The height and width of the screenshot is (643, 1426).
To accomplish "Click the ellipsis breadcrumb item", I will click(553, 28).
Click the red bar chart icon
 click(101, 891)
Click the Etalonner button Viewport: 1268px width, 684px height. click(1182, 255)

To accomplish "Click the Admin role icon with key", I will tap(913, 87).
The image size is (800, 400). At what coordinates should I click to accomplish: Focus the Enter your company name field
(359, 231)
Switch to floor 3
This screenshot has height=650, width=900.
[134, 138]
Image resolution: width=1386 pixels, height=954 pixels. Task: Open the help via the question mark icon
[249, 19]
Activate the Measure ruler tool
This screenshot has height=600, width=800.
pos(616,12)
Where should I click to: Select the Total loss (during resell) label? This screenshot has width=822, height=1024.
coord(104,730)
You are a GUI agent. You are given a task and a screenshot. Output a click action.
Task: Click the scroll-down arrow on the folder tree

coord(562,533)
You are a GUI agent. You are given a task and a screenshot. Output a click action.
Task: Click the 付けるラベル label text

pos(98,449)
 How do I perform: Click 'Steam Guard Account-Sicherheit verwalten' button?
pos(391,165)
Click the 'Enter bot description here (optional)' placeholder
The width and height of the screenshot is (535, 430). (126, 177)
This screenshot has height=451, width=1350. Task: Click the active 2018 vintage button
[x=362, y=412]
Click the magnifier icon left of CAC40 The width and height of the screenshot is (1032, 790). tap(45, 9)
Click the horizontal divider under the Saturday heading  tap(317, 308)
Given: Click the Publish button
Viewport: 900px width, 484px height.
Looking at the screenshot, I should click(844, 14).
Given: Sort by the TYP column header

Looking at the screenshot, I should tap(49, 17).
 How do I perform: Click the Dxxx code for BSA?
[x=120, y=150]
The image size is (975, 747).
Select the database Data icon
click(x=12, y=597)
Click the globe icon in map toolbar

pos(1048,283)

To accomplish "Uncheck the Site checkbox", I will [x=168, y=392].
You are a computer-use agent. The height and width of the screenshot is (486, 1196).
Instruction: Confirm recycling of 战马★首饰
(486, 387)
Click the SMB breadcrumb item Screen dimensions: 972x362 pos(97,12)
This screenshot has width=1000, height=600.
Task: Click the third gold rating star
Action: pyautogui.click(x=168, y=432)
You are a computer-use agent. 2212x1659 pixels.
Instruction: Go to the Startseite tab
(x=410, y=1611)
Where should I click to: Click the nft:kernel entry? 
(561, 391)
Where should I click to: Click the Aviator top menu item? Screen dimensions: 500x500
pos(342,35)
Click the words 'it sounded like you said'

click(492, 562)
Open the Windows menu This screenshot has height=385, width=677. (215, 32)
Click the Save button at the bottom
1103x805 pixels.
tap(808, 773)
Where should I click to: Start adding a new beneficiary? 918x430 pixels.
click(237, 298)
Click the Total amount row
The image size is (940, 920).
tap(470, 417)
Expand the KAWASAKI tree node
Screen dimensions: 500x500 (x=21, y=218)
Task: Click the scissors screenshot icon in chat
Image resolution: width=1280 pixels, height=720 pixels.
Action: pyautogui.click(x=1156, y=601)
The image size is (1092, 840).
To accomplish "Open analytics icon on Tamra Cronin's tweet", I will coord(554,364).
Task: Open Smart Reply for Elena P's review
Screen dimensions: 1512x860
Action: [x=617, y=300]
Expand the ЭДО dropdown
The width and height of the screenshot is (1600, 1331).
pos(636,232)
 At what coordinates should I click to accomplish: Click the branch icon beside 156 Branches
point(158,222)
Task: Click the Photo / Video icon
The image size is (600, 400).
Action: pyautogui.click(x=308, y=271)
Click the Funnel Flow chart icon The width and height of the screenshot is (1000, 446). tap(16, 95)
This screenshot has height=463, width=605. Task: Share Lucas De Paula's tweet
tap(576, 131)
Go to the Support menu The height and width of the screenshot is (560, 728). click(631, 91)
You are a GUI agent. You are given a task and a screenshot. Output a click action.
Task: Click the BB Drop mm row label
━━━━
What you need to do -
Using the listing, filter for "will" and return the matching lines.

Task output -
To accomplish "Click the ellipsis breadcrumb item", I will click(553, 28).
To accomplish "Click the Admin role icon with key", I will tap(913, 87).
To accomplish "Uncheck the Site checkbox", I will [x=168, y=392].
To accomplish "Open analytics icon on Tamra Cronin's tweet", I will coord(554,364).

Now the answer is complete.